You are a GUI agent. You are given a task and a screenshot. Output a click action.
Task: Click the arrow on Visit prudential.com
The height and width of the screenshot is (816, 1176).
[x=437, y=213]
----
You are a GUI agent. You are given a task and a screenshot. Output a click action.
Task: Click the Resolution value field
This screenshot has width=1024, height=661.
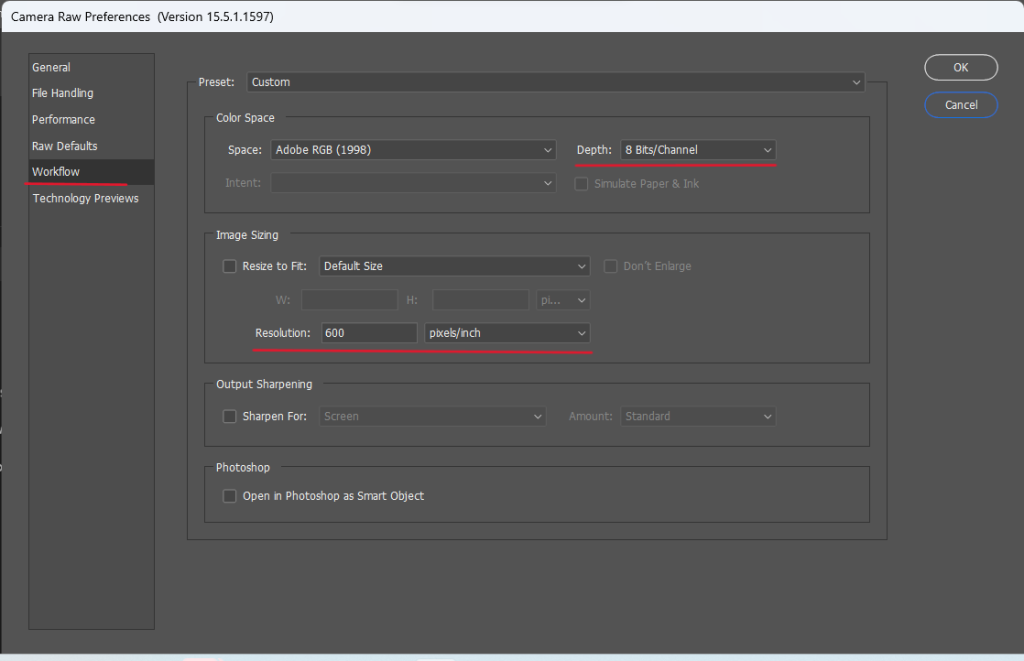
----
- Task to carry out -
In the listing above, find the line containing "Task: Click the Resolution value field" and the line containing "This screenshot has width=1024, height=661.", then retype both and every line between them exactly, with nothing else.

- Written answer -
Task: Click the Resolution value field
This screenshot has width=1024, height=661.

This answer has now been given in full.